Systems biology is an important new paradigm in biological research.
It is the study of genes and proteins as a series of interconnected networks, pathways and systems.
The field has arisen due to massive developments in genomics and proteomics, allowing researchers to analyse hundreds to thousands of genes and proteins in a single experiment. This has shifted the focus of biology from a science where one protein is studied at one time to that where researchers can seek to study all proteins at once. It is the antithesis of reductionist biology.
Systems biology is generating a holistic understanding of how organisms respond at a molecular level to change, be it in response to environmental challenge, disease or aging.
The science of systems biology brings together biologists, geneticists, mathematicians, bioinformaticians and statisticians to analyse and understand the complexities of living things. It is an area which is information rich and highly complex. It requires multidisciplinary teams and advanced information technology.

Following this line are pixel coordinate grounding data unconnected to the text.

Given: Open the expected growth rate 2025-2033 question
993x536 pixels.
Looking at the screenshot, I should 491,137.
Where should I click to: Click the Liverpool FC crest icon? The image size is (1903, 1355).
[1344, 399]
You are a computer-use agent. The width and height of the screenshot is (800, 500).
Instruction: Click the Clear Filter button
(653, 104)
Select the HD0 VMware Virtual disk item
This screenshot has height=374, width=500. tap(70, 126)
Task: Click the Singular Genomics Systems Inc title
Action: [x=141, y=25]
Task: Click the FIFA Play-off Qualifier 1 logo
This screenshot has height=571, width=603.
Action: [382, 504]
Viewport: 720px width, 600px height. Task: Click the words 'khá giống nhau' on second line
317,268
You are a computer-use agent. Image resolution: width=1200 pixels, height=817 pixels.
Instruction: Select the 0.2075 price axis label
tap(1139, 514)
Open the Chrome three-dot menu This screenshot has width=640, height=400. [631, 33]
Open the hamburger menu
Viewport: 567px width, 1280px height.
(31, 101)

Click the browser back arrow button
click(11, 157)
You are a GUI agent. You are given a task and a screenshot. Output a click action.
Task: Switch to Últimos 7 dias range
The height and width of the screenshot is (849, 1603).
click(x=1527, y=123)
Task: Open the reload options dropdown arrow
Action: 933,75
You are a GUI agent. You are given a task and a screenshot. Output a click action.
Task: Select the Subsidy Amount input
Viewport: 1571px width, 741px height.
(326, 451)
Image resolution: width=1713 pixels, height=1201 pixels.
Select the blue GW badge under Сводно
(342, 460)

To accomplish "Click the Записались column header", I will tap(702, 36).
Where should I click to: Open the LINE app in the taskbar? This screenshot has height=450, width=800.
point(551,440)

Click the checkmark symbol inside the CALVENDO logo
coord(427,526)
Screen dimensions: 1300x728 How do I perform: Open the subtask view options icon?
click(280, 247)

Systems biology experiments involve the use of high-throughput platform technologies, most commonly those of genomics and proteomics, to generate large amounts of molecular information about a biological system. These experiments may, for example, measure the expression levels of all known genes from a large number of diseased and normal patients. Information is compared and interpreted in the context of existing metabolic pathways and protein interaction networks. Information is also used to elucidate hitherto unknown features of pathways and networks.
Systems Biology in Australia
The SBI, established in 2008, was the first research initiative dedicated to molecular systems biology in Australia.